J’ai du mal à expliquer les effets du DIPT. C’est vaguement proche des champignons mais en même temps pas du tout. C’est une drogue hallucinogène totalement synthétique qui affecte uniquement les zones du cerveau dédiées à la perception auditive. Le DIPT t’aiguise l’ouïe façon oreille canine ultrasensible et fait descendre tous les sons de deux ou trois octaves. Les ondes sonores en dessous du seuil de perception humain s’appellent infrasons, et sont associées aux tremblements de terre, aux éruptions volcaniques et aux cris des baleines. Sous DIPT, j’ai pu entendre le bourdonnement infrasonique et régulier d’un parcmètre. On a l’impression d’être sous l’eau, emprisonné à l’intérieur d’un transistor cassé, ou de parler à une grenouille. Je marchais dans la rue, et j’entendais les gens parler à l’intérieur de leur appartement. J’ai aussi appris le langage des oiseaux. J’ai gardé le carnet que j’avais sur moi et où j’ai retranscrit 40 pages de cris d’oiseaux comme ça : « prrruip, kuuuyiuip, trrriuip. » Être sous DIPT, c’est comme être schizophrène, mais en plus marrant. J’ai malheureusement dû arrêter d’en prendre, après avoir un peu forcé la dose. J’ai fait un trip où j’ai été sincèrement persuadé que les sirènes de pompiers et d’ambulances faisaient partie d’une conspiration à l’échelle de la ville pour donner la migraine aux habitants.

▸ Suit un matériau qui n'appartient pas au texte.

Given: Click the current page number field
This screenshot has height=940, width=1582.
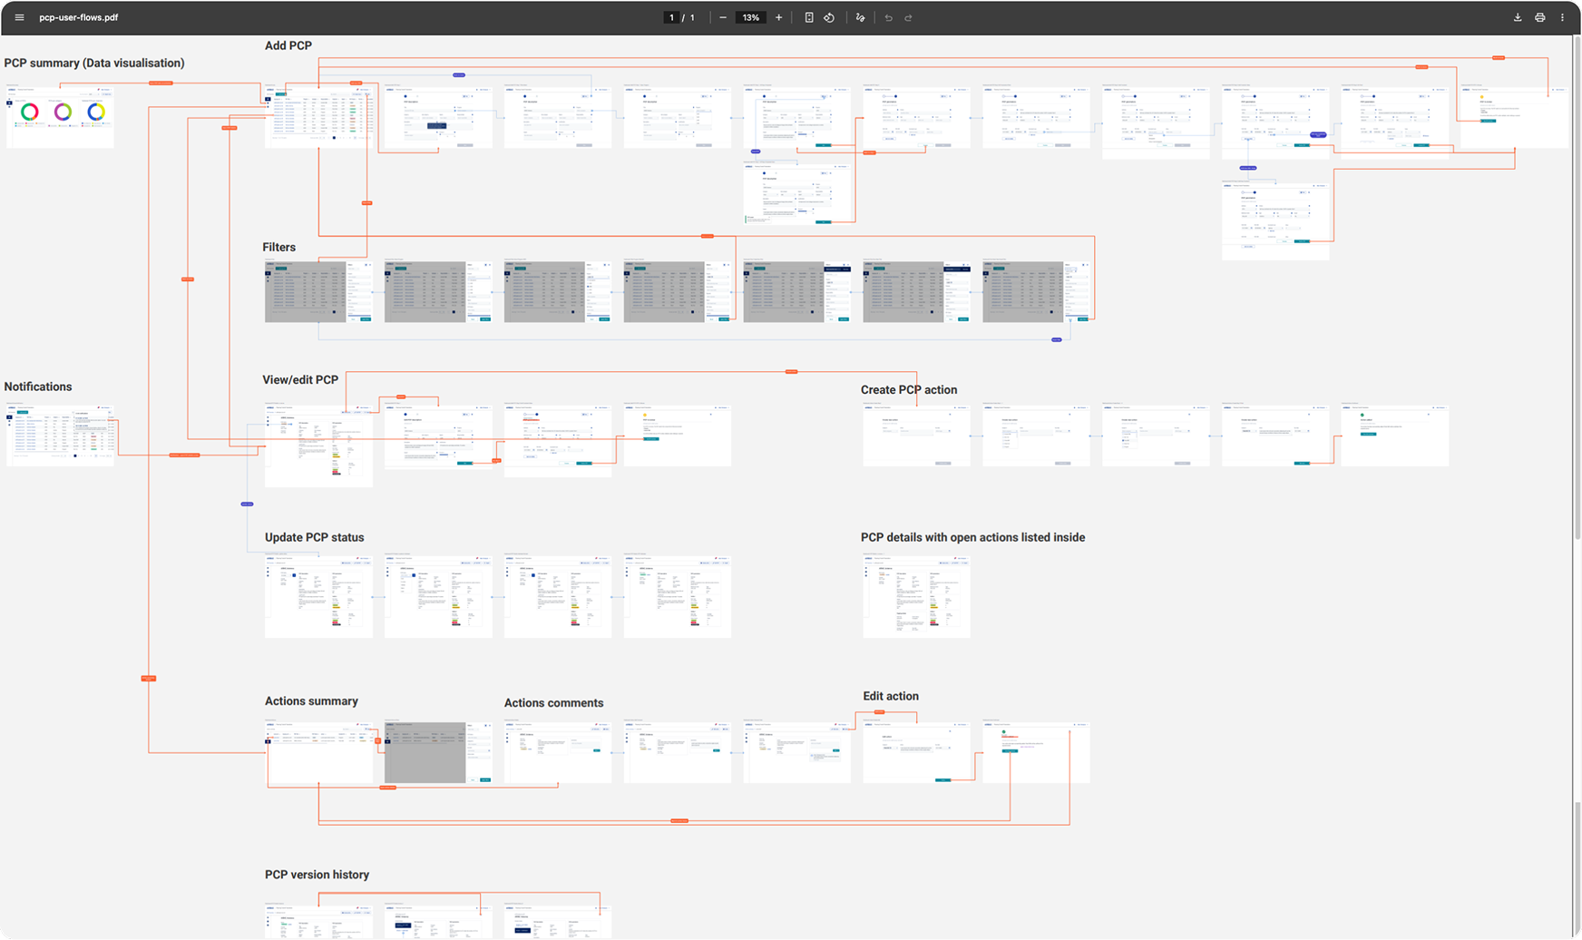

    DMT   Dosage : 50 mg (fumé)
Nom de code : Demetri


C’est un classique, mais peu l’ont essayé. On peut se l’injecter, le fumer ou l’avaler, et obtenir des effets complètement différents à chaque fois. Un jour, j’en ai fumé 50 mg, après avoir pris un antidépresseur spécial qui empêche le corps d’éliminer la drogue. Je me suis lancé dans une dispute haineuse avec ma main gauche en faisant les deux voix, celle de ma main et celle de mon visage. J’ai dit : « Je suis désolé. Je ne prendrai plus jamais de drogue » et ma main a répondu : « C’est trop tard ! » J’avais l’impression d’être tous les tarés du passé, du présent et du futur réunis. Beaucoup prétendent avoir eu des rapports sexuels avec des extraterrestres sous DMT, mais je crois qu’avant d’essayer la DMT, ils ont connu le viol.